The doctor earns buggy-loads more cash at Los Alamitos Race Course and Ruidoso Downs, horseracing venues he owns in California and New Mexico. That he could turn hefty profits in both the death and gambling industries is no surprise: Edward Allred has spent more than three decades mining gold from the darkest corners of American free enterprise-and doing so in the most efficient way possible.

Consider his abortion business: Dr. Allred founded it with Kenneth L. Wright in Los Angeles in 1969, shortly after California legalized abortion. At the time, the doctors performed all their abortions at Avalon Memorial Hospital, attracting women from surrounding states where it was still a crime to kill unborn children.

But the whole, compassion-laced hospital-doctor-patient thing apparently ran counter to Dr. Allred's assembly-line business sense. He now brags on his website that FPA's founders "immediately began to concentrate on developing simpler and less expensive abortion procedures," making FPA "the leading provider of abortion services in California."

By 1980, FPA had grown to a 12-clinic operation. That year Dr. Allred told the San Diego Union his doctors would crank out a staggering 60,000 abortions, allotting five minutes per patient-enough time to properly terminate a fetus without driving up labor and anesthesia costs: "We streamlined, we made efficiencies, we employed the suction technique better than anyone, and we eliminated needless patient-physician contact."

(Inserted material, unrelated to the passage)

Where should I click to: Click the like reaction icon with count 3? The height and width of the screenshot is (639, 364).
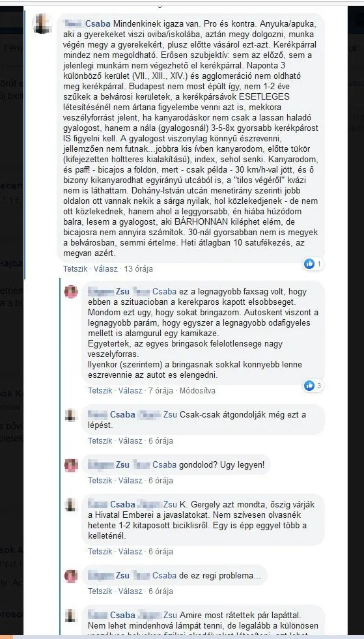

Such ghoulish pragmatism has its rewards: $5 million in annual profits for FPA, according to Forbes. Meanwhile, Allred the abortionist is trying to improve efficiency at his other enterprise: horseracing. Although racetracks still draw crowds of summer-suited gentlemen and genteel ladies in elegant hats and spectator pumps, the lifeblood of horseracing is gambling. Historic Churchill Downs, for example, earns 70 percent of its revenue from parimutuel betting. And although the sport of kings has been in decline since the 1960s, turning many track owners into paupers, Edward Allred isn't one of them.

At Los Alamitos, for example, the daily "handle," or total betting, has increased to $1.3 million, despite a steady five-year decline in attendance. Dr. Allred attributes the galloping cash flow to his decision to simulcast Los Alamitos races to other venues, thus enabling more gamblers to burn their money in off-track wagering. Business is also hot at Ruidoso Downs in New Mexico, where Dr. Allred and his partners turned $1 million in annual red ink into a profit by adding 300 slot machines two years ago.

That move was part of a growing push among track owners. Since 1985, annual horseracing attendance has fallen by half from 73 million. Industry insiders say the sport cannot survive without casino-style gaming at the tracks, according to a 1999 report by the National Gambling Impact Study Commission (NGISC).

But saving tracks by converting them into so-called "racinos" may represent the exploitative underbelly of capitalism: More than one in three racetrack patrons is a pathological or problem gambler, according to the NGISC.

No problem for Dr. Allred: He told Forbes that he plans to install slot machines at Los Alamitos, too. To do it, he'll have to wage war with California's Indian tribes who recently acquired a constitutional monopoly on casino-style gaming in that state.

Meanwhile, the ever-efficient abortionist has a new deal cooking: The cable horseracing network TVG will this year extend its evening broadcast by two hours, netting new viewers in 7.6 million homes-all of whom can bet on Dr. Allred's Los Alamitos races via telephone, computer, or cable/satellite set-top box.

How efficient is that?


Lynn Vincent

Lynn is executive editor of WORLD Magazine and producer/host of the true crime podcast Lawless. She is the New York Times best-selling author or co-author of a dozen nonfiction books, including Same Kind of Different As Me and Indianapolis. Lynn lives in the mountains east of San Diego, Calif.